Читать книгу Essays on Educational Reformers - Robert Hebert Quick - Страница 11
VI.
MONTAIGNE.
(1533-1592.)
Оглавление§ 1. The learned ideal established by the Renascence was accepted by Rabelais, though he made some suggestions about Realien[39] that seem to us much in advance of it. When he quotes the saying “Magis magnos clericos non sunt magis magnos sapientes” (“the greatest clerks are not the greatest sages”), this singular piece of Latinity is appropriately put into the mouth of a monk, who represents everything the Renascence scholars despised. In Montaigne we strike into a new vein of thought, and we find that what the monk alleges in defence of his ignorance the cultured gentleman adopts as the expression of an important truth.
§ 2. We ordinary people see truths indeed, but we see them indistinctly, and are not completely guided by them. It is reserved for men of genius to see truths, some truths that is, often a very few, with intense clearness. Some of these men have no great talent for speech or writing, and they try to express the truths they see, not so much by books as by action. Such men in education were Comenius, Pestalozzi, and Froebel. But sometimes the man of genius has a great power over language, and then he finds for the truths he has seen, fitting expression, which becomes almost as lasting as the truths themselves. Such men were Montaigne and Rousseau. If the historian of education is asked “What did Montaigne do?” he will answer “Nothing.” “What did Froebel say?” “He said a great deal, but very few people can read him and still fewer understand him.” Both, however, are and must remain forces in education. Montaigne has given to some truths imperishable form in his Essays, and Froebel’s ideas come home to all the world in the Kindergarten.

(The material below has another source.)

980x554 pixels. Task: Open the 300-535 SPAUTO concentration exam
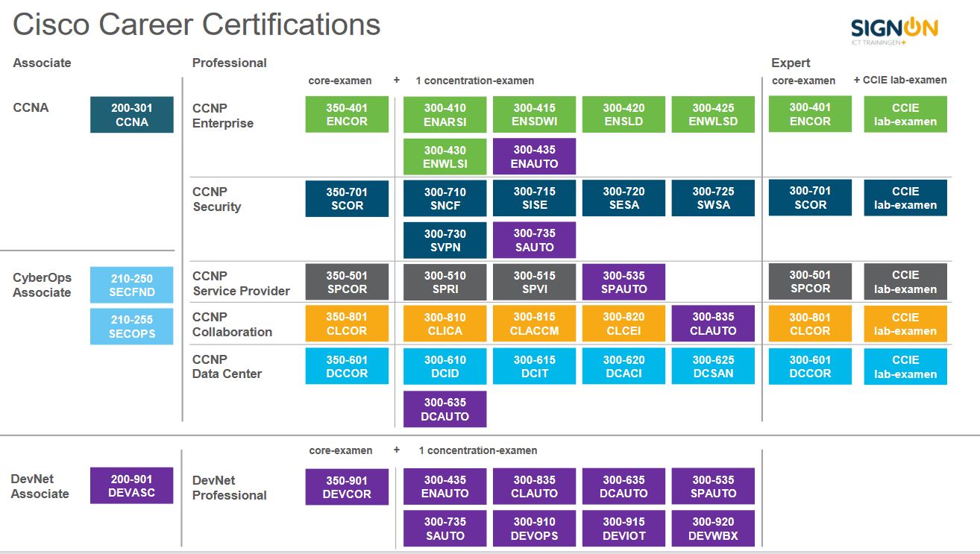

§ 3. The ideal set up by the Renascence attached the highest importance to learning. Montaigne maintained that the resulting training even at its best was not suited to a gentleman or man of action. Virtue, wisdom, and intellectual activity should be thought of before learning. Education should be first and foremost the development and exercise of faculties. And even if the acquirement of knowledge is thought of, Montaigne maintains that the pedants do not understand the first conditions of knowledge and give a semblance not the true thing.—“Il ne faut pas attacher le savoir à l’âme, il faut l’incorporer.—Knowledge cannot be fastened on to the mind; it must become part and parcel of the mind itself.”[40]
Here then we have two separate counts against the Renascence education:
1st.—Knowledge is not the main thing.
2nd.—True knowledge is something very different from knowing by heart.
§ 4. It is a pity Montaigne’s utterances about education are to be found in English only in the complete translation of his essays. Seeing that a good many millions of people read English, and are most of them concerned in education, one may hope that some day the sayings of the shrewd old Frenchman may be offered them in a convenient form.
§ 5. Here are some of them: “The evil comes of the foolish way in which our [instructors] set to work; and on the plan on which we are taught no wonder if neither scholars nor masters become more able, whatever they may do in becoming more learned. In truth the trouble and expense of our fathers are directed only to furnish our heads with knowledge: not a word of judgment or virtue. Cry out to our people about a passer-by, ‘There’s a learned man!’ and about another ‘There’s a good man!’ they will be all agog after the learned man, and will not look at the good man. One might fairly raise a third cry: ‘There’s a set of numskulls!’ We are ready enough to ask ‘Does he know Greek or know Latin? Does he write verse or write prose?’ But whether he has become wiser or better should be the first question, and that is always the last. We ought to find out, not who knows most but who knows best.” (I, chap. 24, Du Pédantisme, page or two beyond Odi homines.)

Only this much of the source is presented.